**Instructions to follow**
Look for the string "field" in the listing below and copy every line in which it appears.

**Input records**
·····
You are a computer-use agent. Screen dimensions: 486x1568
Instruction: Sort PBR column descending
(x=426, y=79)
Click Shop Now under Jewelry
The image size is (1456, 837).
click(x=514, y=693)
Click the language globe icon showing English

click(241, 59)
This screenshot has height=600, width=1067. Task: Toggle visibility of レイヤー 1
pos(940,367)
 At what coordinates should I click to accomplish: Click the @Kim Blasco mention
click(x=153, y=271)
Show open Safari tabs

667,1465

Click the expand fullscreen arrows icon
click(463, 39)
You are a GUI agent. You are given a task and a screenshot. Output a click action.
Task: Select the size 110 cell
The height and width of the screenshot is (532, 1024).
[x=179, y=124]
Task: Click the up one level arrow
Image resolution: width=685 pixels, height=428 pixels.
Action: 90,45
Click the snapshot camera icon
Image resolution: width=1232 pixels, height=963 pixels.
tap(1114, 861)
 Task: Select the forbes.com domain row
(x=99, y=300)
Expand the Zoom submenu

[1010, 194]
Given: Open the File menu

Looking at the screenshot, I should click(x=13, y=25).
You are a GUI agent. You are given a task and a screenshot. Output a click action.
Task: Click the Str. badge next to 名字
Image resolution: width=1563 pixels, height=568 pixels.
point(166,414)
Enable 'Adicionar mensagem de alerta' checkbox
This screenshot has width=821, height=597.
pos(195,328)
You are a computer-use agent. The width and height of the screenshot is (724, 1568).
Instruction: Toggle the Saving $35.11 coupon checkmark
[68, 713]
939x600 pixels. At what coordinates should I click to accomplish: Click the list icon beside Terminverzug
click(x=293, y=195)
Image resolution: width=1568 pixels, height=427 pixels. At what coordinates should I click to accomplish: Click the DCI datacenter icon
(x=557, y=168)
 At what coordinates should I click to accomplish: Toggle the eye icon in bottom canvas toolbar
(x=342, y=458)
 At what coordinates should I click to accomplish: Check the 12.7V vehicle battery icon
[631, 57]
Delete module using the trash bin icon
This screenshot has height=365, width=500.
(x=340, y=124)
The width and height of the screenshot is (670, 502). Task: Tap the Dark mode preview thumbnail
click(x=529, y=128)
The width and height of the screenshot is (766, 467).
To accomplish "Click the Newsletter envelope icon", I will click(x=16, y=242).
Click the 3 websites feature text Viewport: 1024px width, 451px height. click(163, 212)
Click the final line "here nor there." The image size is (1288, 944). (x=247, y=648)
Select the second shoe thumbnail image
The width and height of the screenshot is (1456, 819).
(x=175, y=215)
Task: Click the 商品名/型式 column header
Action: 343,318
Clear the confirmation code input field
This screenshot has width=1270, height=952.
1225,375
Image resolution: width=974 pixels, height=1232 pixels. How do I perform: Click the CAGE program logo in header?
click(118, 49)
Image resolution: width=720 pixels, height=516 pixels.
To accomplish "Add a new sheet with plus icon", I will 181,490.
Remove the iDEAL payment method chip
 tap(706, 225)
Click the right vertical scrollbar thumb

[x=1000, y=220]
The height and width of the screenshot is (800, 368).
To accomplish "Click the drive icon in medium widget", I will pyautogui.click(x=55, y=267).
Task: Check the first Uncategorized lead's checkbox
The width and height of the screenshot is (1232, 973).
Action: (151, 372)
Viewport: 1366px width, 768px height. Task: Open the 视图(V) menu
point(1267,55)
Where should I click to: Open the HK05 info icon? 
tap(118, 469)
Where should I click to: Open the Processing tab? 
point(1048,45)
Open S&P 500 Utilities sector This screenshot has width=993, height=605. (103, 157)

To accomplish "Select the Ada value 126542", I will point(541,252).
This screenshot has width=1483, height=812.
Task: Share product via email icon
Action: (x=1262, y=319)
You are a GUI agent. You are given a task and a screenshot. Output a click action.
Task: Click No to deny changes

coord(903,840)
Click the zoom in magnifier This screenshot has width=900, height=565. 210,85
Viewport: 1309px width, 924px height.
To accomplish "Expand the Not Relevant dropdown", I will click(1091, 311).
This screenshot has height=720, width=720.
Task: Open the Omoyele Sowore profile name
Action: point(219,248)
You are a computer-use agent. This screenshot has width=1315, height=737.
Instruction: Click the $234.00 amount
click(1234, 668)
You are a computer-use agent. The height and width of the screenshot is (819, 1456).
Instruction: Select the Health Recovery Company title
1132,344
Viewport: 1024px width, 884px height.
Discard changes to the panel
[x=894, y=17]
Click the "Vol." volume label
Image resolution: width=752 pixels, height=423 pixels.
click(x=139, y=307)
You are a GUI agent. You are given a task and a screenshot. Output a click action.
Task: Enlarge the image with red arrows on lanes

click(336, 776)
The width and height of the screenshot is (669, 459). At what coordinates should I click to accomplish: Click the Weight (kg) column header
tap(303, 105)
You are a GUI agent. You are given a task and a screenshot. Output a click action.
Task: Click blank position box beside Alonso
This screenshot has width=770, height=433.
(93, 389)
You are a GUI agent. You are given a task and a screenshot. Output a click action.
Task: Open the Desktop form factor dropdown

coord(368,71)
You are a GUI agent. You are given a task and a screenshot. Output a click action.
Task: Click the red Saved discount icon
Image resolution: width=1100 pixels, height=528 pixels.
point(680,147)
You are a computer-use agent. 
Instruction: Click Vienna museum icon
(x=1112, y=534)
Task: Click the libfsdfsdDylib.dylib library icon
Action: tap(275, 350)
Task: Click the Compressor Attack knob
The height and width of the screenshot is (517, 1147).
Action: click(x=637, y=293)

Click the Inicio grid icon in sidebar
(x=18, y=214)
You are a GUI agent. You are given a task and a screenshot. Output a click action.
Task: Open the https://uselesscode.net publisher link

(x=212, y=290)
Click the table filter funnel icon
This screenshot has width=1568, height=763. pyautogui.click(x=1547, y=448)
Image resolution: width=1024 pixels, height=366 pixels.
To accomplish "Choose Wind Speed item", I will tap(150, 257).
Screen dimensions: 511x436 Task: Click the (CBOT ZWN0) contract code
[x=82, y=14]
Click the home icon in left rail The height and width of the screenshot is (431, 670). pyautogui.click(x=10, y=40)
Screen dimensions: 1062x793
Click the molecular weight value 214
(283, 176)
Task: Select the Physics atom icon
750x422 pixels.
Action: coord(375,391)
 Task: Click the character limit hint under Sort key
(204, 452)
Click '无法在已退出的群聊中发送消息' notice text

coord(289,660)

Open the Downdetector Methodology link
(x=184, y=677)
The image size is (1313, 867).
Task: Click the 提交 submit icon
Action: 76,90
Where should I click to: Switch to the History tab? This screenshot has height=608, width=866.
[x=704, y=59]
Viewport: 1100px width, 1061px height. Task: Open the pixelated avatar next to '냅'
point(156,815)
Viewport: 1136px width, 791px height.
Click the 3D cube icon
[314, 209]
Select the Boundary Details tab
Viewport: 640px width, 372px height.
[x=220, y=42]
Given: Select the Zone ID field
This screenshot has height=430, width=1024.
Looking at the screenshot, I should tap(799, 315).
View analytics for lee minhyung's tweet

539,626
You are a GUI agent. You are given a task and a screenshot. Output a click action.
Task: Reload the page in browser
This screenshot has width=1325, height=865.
·····
**Exercise answer**
Clear the confirmation code input field
Given: Select the Zone ID field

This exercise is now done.